Don’t forget to grant the bot push access to the repositories you want it to write to. At the repository page go Settings -> Collaborators and invite the bot account. And, make sure you receive and confirm the invite e-mail.
Now, be sure you’re logged in as your bot (not your personal account). Go to Settings -> Personal access tokens. Generate a new token with a good descriptive name. Copy the generated token as it will never show again after disappearing. If you didn’t take note, don’t worry, just generate another one.
You can use a .pronto.yml
file to provide defaults to pronto. We have used something around these lines (see pronto README.md for details):
github: slug: user/repository # e.g.: abinoam/highline access_token: <%= ENV['PRONTO_GITHUB_ACCESS_TOKEN'] %> api_endpoint: https://api.github.com/ web_endpoint: https://github.com/ max_warnings: 150 verbose: true
To make pronto communicate with GitHub we have to provide the token as PRONTO_GITHUB_ACCESS_TOKEN environment variable and use one of the github formatters:
- github: Add comments on commits
- github_status: Push to commit status (that little notification dot that turns green when everything is ok)
- github_pr: Add comments directly into pull requests. For this we have to provide PULL_REQUEST_ID environment variable
Every push commit to GitHub triggers a build on Codeship. So, we’re going to use only github and github_status pronto formatter.
So, to check if everything is ok, run pronto at the command line as follow.
# Make sure the branch being tested is pushed to GitHub # or pronto will not have a target commit on GitHub to comment on. git push # Then run pronto providing the token and setting the formatters # with -f option PRONTO_GITHUB_ACCESS_TOKEN=your_token_number pronto run -c develop -f github github_status
Congratulations, you should be viewing pronto warnings directly at the GitHub commits.
Integrate with Codeship
At Codeship, you should export the PRONTO_GITHUB_ACCESS_TOKEN environment variable at Project Settings -> Environment menu. This will make it easier to reconfigure later without changing other test configurations.
Now you just need to add the pronto command to your test pipeline (Configure Test Pipelines). At this step I’ve had a hard time figuring out why pronto kept raising Rugged::OdbError: Object not found - no match for id ...
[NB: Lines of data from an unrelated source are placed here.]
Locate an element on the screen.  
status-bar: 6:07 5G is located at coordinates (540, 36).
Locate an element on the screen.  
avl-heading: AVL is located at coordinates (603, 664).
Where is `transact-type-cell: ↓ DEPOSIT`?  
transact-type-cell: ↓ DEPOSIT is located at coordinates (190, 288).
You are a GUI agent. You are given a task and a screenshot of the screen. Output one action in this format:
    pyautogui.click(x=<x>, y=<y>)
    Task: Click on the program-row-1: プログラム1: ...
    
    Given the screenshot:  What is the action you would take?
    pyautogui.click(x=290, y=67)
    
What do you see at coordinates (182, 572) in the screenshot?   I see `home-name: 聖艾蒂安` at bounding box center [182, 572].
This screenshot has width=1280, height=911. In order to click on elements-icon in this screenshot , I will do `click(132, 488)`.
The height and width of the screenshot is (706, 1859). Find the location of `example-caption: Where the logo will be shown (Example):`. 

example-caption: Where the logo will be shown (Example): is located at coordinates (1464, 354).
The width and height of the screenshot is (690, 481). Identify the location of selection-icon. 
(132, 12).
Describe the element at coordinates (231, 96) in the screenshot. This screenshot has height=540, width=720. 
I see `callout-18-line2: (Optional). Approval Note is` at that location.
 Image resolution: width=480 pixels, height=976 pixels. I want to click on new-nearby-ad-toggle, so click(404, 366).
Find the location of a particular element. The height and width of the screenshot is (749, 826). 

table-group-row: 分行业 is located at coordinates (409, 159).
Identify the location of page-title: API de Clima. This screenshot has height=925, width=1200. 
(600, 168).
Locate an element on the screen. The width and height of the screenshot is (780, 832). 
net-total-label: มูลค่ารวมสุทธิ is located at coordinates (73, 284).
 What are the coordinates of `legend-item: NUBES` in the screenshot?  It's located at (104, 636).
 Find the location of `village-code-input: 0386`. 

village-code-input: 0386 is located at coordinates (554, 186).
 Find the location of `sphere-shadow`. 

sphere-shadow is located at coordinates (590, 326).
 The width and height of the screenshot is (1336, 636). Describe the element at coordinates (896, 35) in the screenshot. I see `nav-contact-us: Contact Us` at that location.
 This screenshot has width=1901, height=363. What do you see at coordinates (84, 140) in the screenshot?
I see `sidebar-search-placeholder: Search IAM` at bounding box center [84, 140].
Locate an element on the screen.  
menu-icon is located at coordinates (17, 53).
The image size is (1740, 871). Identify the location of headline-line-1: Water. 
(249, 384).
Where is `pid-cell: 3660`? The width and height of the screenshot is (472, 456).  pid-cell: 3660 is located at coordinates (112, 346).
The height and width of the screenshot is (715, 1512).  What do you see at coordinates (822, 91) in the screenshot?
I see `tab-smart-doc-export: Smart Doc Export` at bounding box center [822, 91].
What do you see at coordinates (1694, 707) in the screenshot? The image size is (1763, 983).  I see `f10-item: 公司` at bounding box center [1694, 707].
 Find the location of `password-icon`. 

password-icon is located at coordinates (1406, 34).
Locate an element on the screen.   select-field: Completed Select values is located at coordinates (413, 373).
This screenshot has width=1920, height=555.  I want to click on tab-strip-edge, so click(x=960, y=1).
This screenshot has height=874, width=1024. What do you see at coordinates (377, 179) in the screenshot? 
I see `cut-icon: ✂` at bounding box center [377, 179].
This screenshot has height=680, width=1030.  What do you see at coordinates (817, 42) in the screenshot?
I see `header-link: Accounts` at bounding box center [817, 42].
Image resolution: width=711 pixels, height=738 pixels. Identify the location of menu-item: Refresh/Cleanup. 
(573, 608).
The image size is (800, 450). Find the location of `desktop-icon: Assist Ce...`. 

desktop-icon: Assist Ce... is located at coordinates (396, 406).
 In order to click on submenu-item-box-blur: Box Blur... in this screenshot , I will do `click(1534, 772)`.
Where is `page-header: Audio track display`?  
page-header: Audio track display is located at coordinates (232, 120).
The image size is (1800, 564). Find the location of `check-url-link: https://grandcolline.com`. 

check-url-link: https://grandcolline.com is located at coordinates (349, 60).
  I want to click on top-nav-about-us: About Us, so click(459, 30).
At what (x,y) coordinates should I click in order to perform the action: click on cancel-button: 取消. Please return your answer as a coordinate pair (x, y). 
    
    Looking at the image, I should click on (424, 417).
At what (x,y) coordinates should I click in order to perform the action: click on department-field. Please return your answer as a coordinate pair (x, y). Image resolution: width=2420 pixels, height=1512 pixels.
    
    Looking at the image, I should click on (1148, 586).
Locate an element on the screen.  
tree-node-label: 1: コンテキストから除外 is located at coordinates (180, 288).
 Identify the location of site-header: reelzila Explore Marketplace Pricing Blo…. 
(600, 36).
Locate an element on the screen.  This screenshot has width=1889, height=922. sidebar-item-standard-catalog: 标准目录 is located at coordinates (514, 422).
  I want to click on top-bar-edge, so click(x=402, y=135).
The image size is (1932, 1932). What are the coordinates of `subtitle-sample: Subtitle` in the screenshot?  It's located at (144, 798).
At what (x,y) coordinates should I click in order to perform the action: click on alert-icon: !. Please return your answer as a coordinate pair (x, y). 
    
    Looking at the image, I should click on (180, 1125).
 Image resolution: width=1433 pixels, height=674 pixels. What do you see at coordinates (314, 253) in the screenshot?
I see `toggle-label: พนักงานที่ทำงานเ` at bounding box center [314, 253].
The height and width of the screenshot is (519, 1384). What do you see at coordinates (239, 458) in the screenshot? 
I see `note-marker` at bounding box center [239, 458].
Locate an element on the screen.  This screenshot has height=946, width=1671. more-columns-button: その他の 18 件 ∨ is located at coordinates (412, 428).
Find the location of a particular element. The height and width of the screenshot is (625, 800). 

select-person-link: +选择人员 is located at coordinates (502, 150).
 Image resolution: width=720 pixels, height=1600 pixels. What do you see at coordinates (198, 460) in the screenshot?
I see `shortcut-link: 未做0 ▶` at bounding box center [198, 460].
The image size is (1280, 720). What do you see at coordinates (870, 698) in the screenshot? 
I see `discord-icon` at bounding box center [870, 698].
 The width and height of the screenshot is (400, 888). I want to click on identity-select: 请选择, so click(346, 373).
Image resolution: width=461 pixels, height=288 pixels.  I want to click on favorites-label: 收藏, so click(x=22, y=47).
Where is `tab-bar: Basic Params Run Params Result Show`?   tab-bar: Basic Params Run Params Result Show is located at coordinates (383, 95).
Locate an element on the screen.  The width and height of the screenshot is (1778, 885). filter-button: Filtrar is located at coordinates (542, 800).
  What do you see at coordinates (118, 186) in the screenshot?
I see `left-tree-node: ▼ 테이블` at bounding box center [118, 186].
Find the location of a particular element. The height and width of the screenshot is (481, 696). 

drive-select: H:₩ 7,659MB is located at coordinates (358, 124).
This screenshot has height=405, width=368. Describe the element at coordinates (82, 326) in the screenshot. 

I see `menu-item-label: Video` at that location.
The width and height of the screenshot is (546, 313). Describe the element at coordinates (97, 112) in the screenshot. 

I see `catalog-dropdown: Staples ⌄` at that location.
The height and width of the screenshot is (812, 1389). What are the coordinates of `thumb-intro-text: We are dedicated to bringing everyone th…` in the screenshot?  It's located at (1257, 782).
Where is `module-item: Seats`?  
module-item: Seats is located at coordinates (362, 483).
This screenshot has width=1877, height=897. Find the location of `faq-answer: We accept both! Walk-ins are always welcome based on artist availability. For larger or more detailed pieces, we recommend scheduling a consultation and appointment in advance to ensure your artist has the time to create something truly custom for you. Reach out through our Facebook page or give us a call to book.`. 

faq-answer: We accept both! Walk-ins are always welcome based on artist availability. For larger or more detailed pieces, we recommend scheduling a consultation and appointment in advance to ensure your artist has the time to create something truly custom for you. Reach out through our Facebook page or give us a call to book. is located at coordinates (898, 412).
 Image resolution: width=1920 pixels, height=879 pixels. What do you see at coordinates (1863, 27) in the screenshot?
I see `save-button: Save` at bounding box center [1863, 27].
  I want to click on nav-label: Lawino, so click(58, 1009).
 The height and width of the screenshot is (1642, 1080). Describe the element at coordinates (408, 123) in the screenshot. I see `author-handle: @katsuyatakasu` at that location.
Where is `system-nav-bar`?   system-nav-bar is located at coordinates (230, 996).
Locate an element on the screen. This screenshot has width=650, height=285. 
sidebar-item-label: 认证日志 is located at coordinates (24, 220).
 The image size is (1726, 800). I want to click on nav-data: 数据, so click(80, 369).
. Having a look at how Codeship prepares the build made me figure it out. The problem comes from the way the repo is fetched with --depth 50
. So, it’s a shallow repository without the complete history. This makes pronto fail to traverse it. To fix this, we have to fetch with --unshallow
option set populating the local branch against which we want pronto to be run. Easy like the snippet bellow.
git fetch origin develop:develop --unshallow pronto run -f github github_status -c develop
Now every time a commit is pushed to GitHub, Codeship will run a build. This build will run pronto code review tool which will post any warnings directly on GitHub.